Он спел самому себе балладу. Она понравилась ему. Один в большой мастерской, он своим резким голосом, повышая его до крика, прочел балладу "О бедности". Он был самолюбив. После неудачи, которую он потерпел перед "делателем долларов", он никому, даже Анни, не читал своих баллад. У него теперь вообще появились от нее тайны.
Крадучись, с лукавой усмешкой подошел он к одному из ящиков, отпер его. Оглянулся на дверь, почти как художник Ландгольцер, запер ее на задвижку. Достал из ящика рисунок "Западно-восточный дубликат", манифест "Об истине", кусочек дерева с вырезанным на нем "Смиренным животным".
Внимательно оглядел все: рисунок, барельеф, исписанный лист бумаги. Глядел с нежностью, проникновенно, с наслаждением. Бросил взгляд на чертежный стол, на котором лежали проекты, чертежи, планы его технической работы. Рассмеялся громко, презрительно. Еще раз спел, один в своей комнате, громко, вызывающе только что сочиненную балладу "О бедности". И она снова понравилась ему.
Он был в прекрасном настроении. Почему, собственно говоря? Определение старого гражданина Аристотеля до сих пор еще верно, оно самое правильное: смысл искусства - в освобождении от страха и сострадания (*42). Психоанализ - одна из уловок гибнущей буржуазии. Этот старый Аристотель удивительно понимал толк в психоанализе. Искусство - удобнейший способ очиститься, освободиться от всяких опасных инстинктов вроде страха, сострадания, совести. Хитроумный, удобный, ловкий способ. А может быть чересчур хитроумный и ловкий, чересчур буржуазный?

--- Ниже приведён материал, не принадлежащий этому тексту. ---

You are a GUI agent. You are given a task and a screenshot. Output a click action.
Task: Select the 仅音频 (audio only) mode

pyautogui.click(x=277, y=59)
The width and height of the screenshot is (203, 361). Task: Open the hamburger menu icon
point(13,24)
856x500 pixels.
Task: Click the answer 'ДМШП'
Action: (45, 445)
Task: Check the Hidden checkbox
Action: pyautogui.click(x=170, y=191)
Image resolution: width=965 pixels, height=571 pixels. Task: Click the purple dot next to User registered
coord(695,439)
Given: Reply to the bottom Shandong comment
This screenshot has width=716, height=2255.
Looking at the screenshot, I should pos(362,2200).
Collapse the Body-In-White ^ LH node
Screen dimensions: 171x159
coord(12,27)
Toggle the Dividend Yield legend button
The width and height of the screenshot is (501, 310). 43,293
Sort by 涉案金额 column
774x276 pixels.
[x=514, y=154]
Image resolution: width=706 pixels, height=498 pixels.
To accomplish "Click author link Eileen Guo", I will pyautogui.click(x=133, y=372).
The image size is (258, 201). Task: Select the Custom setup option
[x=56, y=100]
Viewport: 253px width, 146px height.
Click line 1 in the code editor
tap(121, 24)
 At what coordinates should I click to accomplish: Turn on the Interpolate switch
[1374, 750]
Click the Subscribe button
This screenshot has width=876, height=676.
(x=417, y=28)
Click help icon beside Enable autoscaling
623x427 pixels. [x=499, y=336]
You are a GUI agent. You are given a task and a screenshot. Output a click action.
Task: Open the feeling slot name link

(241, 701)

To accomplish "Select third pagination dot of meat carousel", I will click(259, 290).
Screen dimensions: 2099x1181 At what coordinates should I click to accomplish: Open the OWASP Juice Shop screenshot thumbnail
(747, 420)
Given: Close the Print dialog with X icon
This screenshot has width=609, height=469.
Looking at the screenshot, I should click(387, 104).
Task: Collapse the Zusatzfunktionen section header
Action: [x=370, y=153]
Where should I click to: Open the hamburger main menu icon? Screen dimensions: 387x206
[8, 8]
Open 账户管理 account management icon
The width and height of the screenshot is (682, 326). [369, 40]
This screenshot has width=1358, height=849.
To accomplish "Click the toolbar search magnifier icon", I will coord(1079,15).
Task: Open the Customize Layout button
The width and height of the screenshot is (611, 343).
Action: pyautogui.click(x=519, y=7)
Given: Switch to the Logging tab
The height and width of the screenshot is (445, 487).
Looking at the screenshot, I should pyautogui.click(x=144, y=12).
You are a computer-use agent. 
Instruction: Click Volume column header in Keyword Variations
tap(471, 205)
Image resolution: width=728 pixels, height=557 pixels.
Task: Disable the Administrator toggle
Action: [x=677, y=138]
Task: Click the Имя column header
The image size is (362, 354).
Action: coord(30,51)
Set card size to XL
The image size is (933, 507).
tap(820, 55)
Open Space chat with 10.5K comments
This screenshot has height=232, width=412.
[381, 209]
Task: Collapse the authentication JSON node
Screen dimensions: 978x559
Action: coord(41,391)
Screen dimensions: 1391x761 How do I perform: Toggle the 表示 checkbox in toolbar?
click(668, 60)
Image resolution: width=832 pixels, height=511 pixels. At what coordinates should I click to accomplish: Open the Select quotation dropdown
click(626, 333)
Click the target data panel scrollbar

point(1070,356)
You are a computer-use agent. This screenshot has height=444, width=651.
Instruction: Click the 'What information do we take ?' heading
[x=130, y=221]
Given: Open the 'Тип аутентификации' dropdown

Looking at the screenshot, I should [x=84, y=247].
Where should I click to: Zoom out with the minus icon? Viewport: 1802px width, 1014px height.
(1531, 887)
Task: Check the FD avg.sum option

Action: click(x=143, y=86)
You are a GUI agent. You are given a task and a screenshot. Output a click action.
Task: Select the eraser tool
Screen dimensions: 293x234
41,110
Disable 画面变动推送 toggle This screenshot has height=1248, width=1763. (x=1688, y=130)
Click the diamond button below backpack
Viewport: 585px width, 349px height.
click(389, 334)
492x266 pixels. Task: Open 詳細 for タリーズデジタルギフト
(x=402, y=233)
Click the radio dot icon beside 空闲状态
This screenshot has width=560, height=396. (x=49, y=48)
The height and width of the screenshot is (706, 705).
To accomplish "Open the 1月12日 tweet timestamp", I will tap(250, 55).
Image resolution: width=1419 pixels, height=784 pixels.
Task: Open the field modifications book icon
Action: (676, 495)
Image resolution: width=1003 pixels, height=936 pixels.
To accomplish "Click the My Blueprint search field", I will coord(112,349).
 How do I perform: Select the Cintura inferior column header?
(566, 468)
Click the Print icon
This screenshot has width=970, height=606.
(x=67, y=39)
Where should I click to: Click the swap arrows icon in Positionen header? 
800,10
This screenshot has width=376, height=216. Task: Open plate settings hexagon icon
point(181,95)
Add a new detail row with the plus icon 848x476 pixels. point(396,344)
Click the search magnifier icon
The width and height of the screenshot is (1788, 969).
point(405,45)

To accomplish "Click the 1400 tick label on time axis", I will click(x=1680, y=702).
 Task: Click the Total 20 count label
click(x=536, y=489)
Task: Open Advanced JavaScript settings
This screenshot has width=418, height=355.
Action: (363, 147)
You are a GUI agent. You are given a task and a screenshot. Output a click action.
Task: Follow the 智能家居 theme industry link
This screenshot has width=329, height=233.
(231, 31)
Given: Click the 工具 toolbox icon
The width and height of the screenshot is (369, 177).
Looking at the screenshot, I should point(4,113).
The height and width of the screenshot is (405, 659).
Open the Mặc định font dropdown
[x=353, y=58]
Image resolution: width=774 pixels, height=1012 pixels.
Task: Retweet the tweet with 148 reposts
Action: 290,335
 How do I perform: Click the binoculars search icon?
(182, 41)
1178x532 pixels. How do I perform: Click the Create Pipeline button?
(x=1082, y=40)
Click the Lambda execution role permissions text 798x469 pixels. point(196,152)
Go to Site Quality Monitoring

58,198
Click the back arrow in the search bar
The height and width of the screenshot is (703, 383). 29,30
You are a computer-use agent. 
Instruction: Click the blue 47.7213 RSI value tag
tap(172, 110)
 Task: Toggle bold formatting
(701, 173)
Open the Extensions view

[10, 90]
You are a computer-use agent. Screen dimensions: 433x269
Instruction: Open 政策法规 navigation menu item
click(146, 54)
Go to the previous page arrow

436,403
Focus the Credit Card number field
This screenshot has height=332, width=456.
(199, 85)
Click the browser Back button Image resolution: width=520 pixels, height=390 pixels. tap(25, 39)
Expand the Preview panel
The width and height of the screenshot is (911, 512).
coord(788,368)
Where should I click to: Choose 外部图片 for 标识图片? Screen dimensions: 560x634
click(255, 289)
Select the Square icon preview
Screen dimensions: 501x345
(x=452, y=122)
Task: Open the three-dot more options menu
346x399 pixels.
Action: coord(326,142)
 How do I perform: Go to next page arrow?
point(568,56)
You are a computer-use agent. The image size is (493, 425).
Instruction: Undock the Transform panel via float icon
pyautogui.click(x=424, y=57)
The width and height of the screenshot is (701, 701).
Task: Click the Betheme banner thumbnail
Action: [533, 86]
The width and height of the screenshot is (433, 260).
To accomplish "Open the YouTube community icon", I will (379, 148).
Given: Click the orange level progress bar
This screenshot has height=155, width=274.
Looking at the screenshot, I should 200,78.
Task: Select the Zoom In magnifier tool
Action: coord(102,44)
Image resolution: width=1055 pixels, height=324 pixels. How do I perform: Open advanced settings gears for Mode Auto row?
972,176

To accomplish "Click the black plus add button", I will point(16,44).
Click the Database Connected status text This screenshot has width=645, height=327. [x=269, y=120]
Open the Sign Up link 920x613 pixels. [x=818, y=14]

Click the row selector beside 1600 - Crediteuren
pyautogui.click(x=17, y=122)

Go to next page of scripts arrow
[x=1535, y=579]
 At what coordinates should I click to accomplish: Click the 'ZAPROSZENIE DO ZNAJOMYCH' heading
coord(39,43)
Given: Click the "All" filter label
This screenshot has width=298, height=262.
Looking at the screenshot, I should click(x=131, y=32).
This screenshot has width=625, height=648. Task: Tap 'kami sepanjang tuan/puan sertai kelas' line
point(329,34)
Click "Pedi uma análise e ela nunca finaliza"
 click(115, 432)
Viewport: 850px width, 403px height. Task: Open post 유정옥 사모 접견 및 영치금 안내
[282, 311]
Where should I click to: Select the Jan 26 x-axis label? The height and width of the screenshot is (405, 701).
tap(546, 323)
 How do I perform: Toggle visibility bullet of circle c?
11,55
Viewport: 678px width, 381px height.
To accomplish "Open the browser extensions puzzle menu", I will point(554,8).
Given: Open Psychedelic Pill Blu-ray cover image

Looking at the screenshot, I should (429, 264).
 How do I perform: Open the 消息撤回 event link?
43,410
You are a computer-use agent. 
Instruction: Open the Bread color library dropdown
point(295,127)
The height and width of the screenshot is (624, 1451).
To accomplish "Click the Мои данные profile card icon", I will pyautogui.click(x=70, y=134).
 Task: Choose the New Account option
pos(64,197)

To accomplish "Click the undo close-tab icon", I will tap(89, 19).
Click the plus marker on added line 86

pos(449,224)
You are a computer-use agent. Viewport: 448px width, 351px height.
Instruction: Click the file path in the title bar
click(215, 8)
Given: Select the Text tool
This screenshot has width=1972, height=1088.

Собственно говоря, он - свинья! Да, правильно; не время сейчас позволять себе роскошь сложной личной жизни. Характерные физиономии нынче не в моде. Вот он позволяет себе кричать на этого бедного Бенно Лехнера. Частные конфликты никому не интересны! А сам любуется своей "характерной физиономией". И он мрачными, глубоко запавшими глазами глядит на мрачные, глубоко запавшие глаза "Западно-восточного дубликата", на резко очерченный нос, огромный кадык, выдающиеся скулы.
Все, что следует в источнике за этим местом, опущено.